Avinash Tiwari wrote:1. Why need hashing.
Because some collection classes, such as HashMap and HashSet, need this.
Avinash Tiwari wrote:2. If not implemented hashing , what is pitfall. What will be size of hashmap.
I don't understand exactly what you mean here. HashMap needs a hashing mechanism, without it, you just couldn't have a HashMap. The size of the HashMap specifically doesn't have anything to do with it.
Avinash Tiwari wrote:3. If implemented hashcode and not equals and vice versa.
If the hashCode() and equals() method do not work together the way they should, then you can get unpredictable results when you put objects in a HashSet or use them as keys in a HashMap. For example, you put the object in a HashSet, then check if it is in the set, and you could get
false, even though you just put it in.
Avinash Tiwari wrote:4. What is underlying implementation storing hashcode and how does it work in retrieving the object
You can lookup the source code of HashMap in the JDK source code, which you can find on your own computer, in the file
src.zip in your JDK installation directory.

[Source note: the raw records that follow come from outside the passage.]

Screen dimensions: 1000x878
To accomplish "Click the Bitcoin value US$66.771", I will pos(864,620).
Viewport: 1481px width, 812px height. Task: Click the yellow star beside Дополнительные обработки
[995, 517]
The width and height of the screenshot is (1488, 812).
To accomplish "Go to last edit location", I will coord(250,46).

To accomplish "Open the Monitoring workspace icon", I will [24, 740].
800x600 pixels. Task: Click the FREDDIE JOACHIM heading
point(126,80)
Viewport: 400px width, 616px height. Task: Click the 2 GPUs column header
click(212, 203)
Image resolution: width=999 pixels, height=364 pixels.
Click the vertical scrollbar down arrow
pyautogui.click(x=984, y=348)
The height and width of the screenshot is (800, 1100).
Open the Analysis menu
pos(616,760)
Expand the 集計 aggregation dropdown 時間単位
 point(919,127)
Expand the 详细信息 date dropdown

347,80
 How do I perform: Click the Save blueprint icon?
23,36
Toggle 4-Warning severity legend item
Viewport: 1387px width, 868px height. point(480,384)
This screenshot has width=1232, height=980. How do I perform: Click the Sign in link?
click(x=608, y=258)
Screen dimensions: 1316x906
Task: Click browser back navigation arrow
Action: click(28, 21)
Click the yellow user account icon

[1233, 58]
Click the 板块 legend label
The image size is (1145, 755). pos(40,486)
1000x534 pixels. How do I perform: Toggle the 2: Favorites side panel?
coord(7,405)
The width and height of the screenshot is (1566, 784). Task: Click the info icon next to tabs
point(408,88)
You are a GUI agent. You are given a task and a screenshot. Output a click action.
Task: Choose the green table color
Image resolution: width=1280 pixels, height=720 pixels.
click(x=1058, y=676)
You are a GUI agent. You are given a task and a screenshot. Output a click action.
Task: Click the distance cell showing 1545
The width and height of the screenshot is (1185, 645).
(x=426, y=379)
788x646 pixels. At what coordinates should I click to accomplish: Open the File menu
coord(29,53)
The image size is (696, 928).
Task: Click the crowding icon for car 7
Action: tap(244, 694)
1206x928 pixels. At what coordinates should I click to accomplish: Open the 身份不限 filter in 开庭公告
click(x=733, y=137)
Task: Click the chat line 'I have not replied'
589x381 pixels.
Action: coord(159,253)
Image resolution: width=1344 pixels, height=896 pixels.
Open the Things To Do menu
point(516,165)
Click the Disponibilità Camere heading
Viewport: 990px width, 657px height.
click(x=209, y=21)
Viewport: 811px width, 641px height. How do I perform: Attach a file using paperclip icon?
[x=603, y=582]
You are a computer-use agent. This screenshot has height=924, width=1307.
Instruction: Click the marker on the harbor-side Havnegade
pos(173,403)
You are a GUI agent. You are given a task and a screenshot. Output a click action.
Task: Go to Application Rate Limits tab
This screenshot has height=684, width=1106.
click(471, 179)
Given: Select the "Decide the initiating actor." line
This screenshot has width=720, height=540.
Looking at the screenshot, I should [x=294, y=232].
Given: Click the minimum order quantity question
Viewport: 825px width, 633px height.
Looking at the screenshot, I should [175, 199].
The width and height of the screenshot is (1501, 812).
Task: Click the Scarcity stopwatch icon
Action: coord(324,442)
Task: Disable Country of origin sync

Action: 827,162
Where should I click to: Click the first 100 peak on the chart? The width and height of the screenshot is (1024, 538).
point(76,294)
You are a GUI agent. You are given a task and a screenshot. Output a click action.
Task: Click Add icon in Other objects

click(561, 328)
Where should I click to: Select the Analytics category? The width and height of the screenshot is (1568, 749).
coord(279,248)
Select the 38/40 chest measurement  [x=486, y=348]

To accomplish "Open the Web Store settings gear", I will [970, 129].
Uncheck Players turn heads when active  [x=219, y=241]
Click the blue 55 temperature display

Avinash Tiwari wrote:5. How does hashing works best with immutable object
You will get into trouble when you put objects in for example a HashSet and then change the member variables in a way so that the hash code of the object would change. HashSet stores the object in a bucket that corresponds to its hash code. If you change the content of the object, then its hash code will be different, and it would be in the wrong bucket in the HashSet. This can't happen with immutable objects, because you can't change the content of an immutable object.
Avinash Tiwari wrote:6. What is same type of objects and put. What will be size of map then.
I don't understand what you mean with this. The size of the map (number of objects in the map) doesn't have anything to do with the type of objects.
Avinash Tiwari wrote:7. What exactly is bucket. We talk of bucket but what is actual implementation of same and how does it handle the same.
This has to do with how HashMap works internally. It stores elements (key-value pairs) in a collection of "buckets". In which bucket a key-value pair goes, is determined by the hash code of the key. The reason for this is that it makes it very efficient to lookup elements by key later: you supply the key, the HashMap gets the hash code, and then it knows in which bucket to look for the key-value pair. Imagine that you have a HashMap with 1000 elements, distributed evenly over 100 buckets (each bucket contains 10 elements). To lookup an element, the HashMap only needs to look in one bucket, so it has to compare the key that you provide with just 10 elements. Compare this to how it would work in a list, where the 1000 elements: there, it would need to compare it to all 1000 objects.
Avinash Tiwari wrote:9 Do we provide implementation of bucket or provided by java.
It's part of how HashMap is implemented internally. You don't provide this yourself, and you don't even have to know about this when you're just using HashMap.